The people and the king of Nineveh heard this “Yet” loudly and clearly. They already knew of the gracious nature of the Lord. The Gospel had been preached to them and among them in the past. This declaration of YET was received as an urgent call to repentance and faith, an urgent call to receive God’s salvation in Christ.
St. Peter reiterates this, saying,
The Lord is not slack concerning his promise, as some men count slackness; but is longsuffering to us-ward, not willing that any should perish, but that all should come to repentance. (2 Pet 3:9)
The fact that the Lord ordains preachers to preach the Law is in itself a statement of grace. For there is only one reason for the Lord to speak the condemnation of the Law, and that reason is that people should hear and repent and believe the Gospel. The Law is not declared to convince people to live better lives. The Law is not given to urge people to try harder. The Law is the Lord’s proclamation of His extreme patience, patience in withholding the consequences that sinners have chosen for themselves, patience in reaching out to a rebellious people with the urgency of a Father’s love for His wayward children. The Lord’s desire in proclaiming the Law is that people would hear the great “Yet” of the Father’s love and to be turned in faith to the life that He gives in connection with the gift of Jesus.

---

JOB 1:
Summarize the sermon excerpt in two sentences.
JOB 2:
Carry on the sermon excerpt from the point where it stops.
The listing comes from a separate source.

GIVEN DATA:
---

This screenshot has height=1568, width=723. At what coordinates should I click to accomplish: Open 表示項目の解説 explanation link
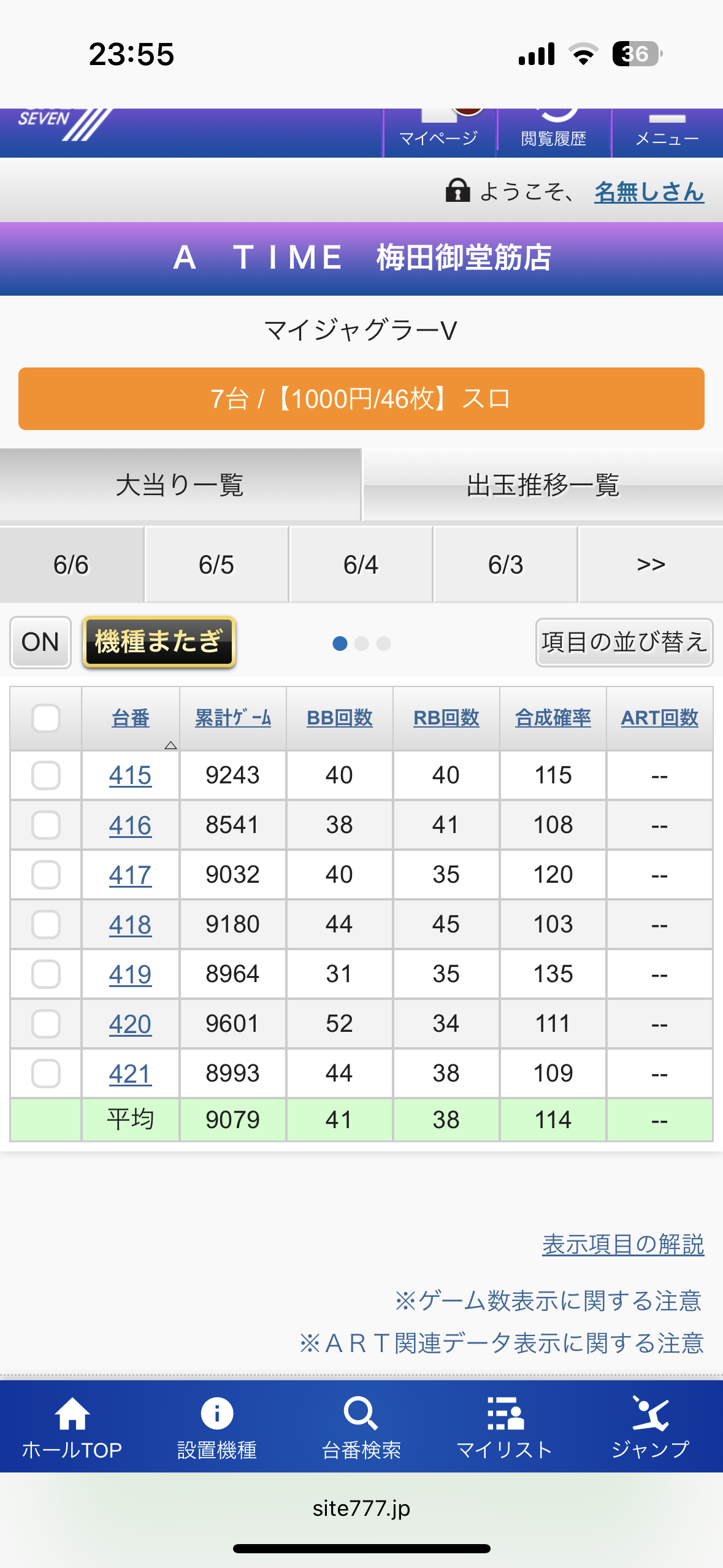coord(623,1245)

---

FINAL RESULT 1:
The people and king of Nineveh, who already knew the Lord's gracious nature, heard His "Yet" as an urgent call to repentance and faith. The Lord's ordaining of preachers to preach the Law is itself a statement of grace, because the Law proclaims His patience and is meant to turn people in faith to the life He gives through Jesus.

FINAL RESULT 2:
Jonah knew this, and in his hateful prejudice tried to thwart God’s grace. Jonah was prejudiced toward the people of Nineveh because he counted their sinfulness and their unbelief to be worse than his own. He was not willing that the Law and Gospel should be applied to all equally. The Lord could have sent someone else, but then the Lord’s “Yet” would not have been heard by Jonah as applying also to him.
Certainly this stands as an everlasting message to all Christians, and especially to those whom the Lord ordains to be servants of the Word.